To further enhance the effective functioning of corporate governance, two outside directors were elected to the Board of Directors in fiscal 2009 and another was added in fiscal 2012 to promote comprehensive management decision-making incorporating an outside, objective perspective. The outside directors recognize their role as independent directors in helping the Company to fulfill its corporate responsibilities, making decisions with maximizing shareholder interests in mind from the standpoint of representatives of general shareholders and contributing to highly transparent management. The Board of Directors is composed of five directors, including the three outside directors. It meets once a month, in principle, to make decisions on important matters affecting management.
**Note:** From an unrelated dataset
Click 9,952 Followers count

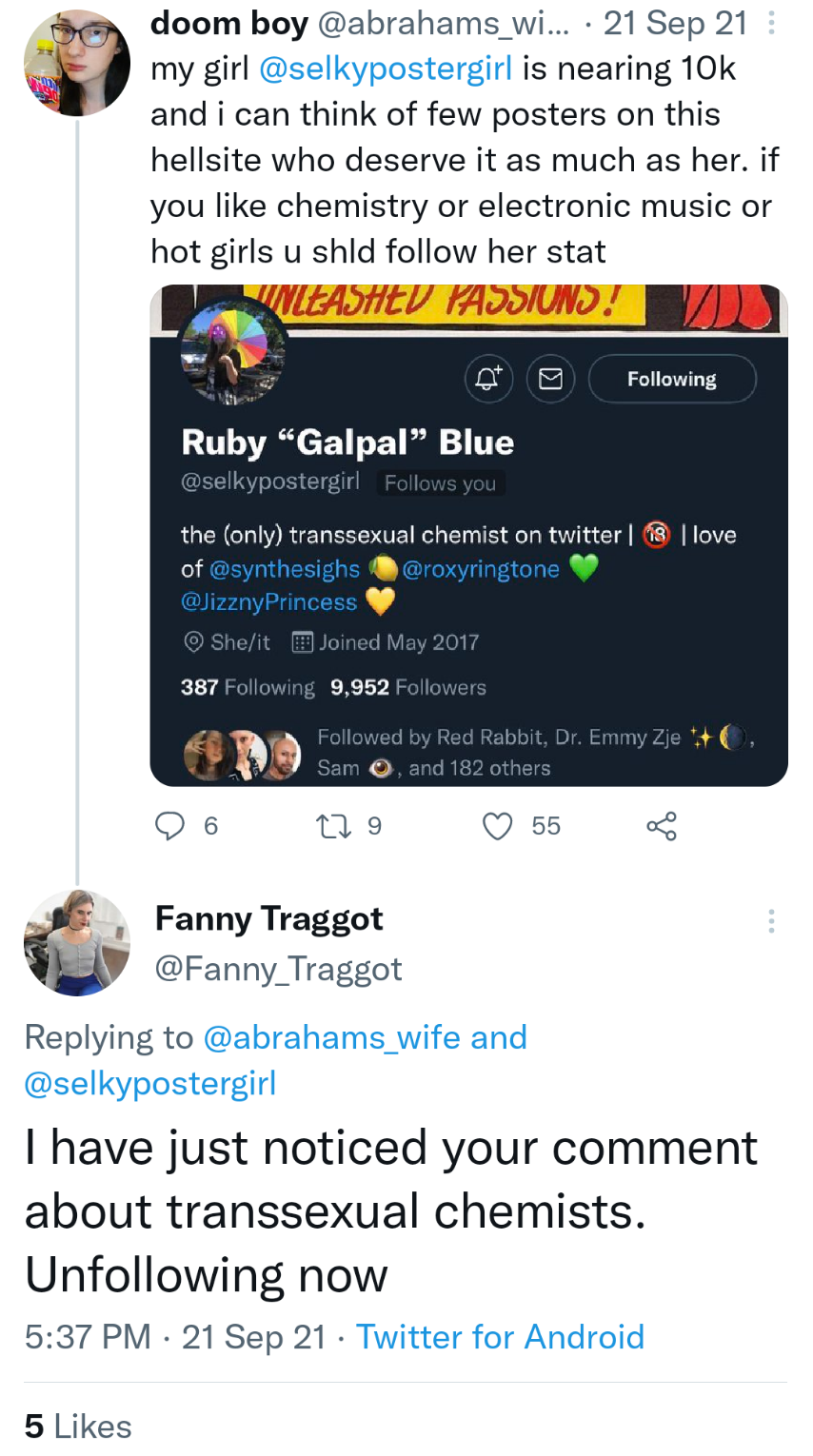pyautogui.click(x=407, y=687)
To facilitate rapid responses to changes in the operating environment and clarify management responsibilities, the directors' term in office has been set at one year.
In addition, to further increase management transparency and accountability to stakeholders, the Company has established a Nomination Advisory Committee and a Compensation Advisory Committee as advisory bodies to the Board of Directors. Both committees are chaired by outside directors, ensuring that management decisions in these areas are examined from a fair and honest perspective, as well as that selected directors are vetted and evaluated from multiple angles, including assessment of aptitude, impact on management, quality of work performance, and appropriateness of compensation.
Moreover, the Company has introduced a corporate officer system to allow management policy to be reflected in operations without delay, and has built a flexible operational execution structure able to rapidly respond to changes in the operating environment. Furthermore, the Corporate Executive Meeting is a unit created to conduct deliberations regarding operational execution issues. It is composed of the directors, standing corporate auditors, and corporate officers responsible for operation, and, in principle, it meets every week.
The Company has appointed two standing corporate auditors and three outside corporate auditors to create a Board of Corporate Auditors that puts emphasis on the expertise of each individual and independence. The corporate auditors attend meetings of the Board of Directors, Corporate Executive Meetings, and other important meetings, offering opinions when necessary. In addition, by conducting operational and accounting audits in accordance with corporate auditing standards, they check and evaluate the legality and propriety of operations executed by directors and each corporate officer.